Corpora and computation in language studies

Teacher spring term 2013: Emiliano Guevara, ILN

Brief description

This course introduces the basic methodological and theoretical elements of Corpus Linguistics and Computational Linguistics, their practice and relation with language studies in general. The course will consist in a combination of traditional lectures, guided seminars and practical work in the computer laboratory.

Corpora and computation allow us to carry out sound empirically-based research on language independently of the particular theoretical framework of choice. The course will be relevant for students interested in Generative Linguistics, Cognitive Linguistics, Construction Grammar, Psycholinguistics, Discourse Analysis and also other related fields like Literary Criticism.

What you will learn

In the first place you will learn what a language corpus is, how you can build one, what choices must be made when you project your own corpus, what sort of evidence can be obtained from them (frequency lists, concordances, collocations) and how you can exploit that information in your own research. You will also use large electronic corpora available through online interfaces.

Second, you will acquire expertise in dealing with text in electronic format, encoding, annotation (mark-up) and conversion between different formats. You also will be taught how to process and manipulate electronic text with Open-Source tools and software.

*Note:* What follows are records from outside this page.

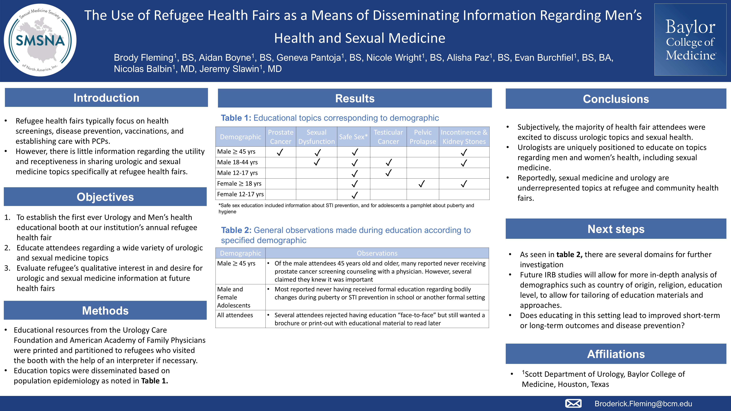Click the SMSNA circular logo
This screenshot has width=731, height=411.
coord(40,40)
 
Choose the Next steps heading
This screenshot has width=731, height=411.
coord(616,229)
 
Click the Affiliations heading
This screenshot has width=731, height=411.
coord(616,354)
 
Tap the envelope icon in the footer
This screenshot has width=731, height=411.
coord(573,403)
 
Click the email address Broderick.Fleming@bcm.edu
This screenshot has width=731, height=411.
coord(643,404)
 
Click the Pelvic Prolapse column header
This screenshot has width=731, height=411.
coord(423,137)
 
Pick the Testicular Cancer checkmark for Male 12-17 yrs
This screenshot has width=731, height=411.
coord(389,173)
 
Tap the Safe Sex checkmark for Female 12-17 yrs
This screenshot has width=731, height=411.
coord(355,195)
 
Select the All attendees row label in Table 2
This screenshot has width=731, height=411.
coord(235,315)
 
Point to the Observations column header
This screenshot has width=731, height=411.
coord(377,253)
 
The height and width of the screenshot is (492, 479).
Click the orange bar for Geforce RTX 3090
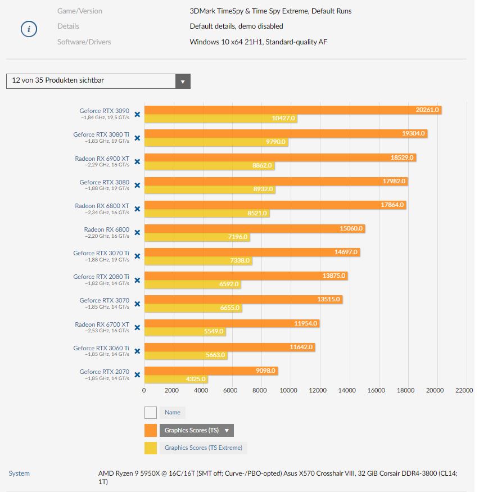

Finally, you will learn to statistically analyze the data you obtain from language corpora. This will allow you to test the hypotheses you make in your research with real-usage data and present your results in clear and effective ways.

Course language

The course will be taught in English.


Fourteen seminar double-classes.

Prior knowledge required

No previous knowledge of the field is required for the course, besides the basic concepts linguistic theory (word and phrase categories, basic syntax, morphology and semantics). However, some familiarity with programming and/or statistics could be useful.

Evaluation and exam

A short written essay on a research project of your choice (five to ten pages) and a two-hour classroom exam.

The essay and exam can be written in English or Norwegian.


The course will use mainly the following handbook:

Mc Enery, Tony, and Hardie, Andrew (2012). Corpus Linguistics. Cambridge: Cambridge University Press. (294 pages).

The parts on data analysis and processing will be instead based on parts of:

Gries, Stefan Th. (2009). Quantitative Corpus Linguistics with R. New York and London: Routledge. (248 pages)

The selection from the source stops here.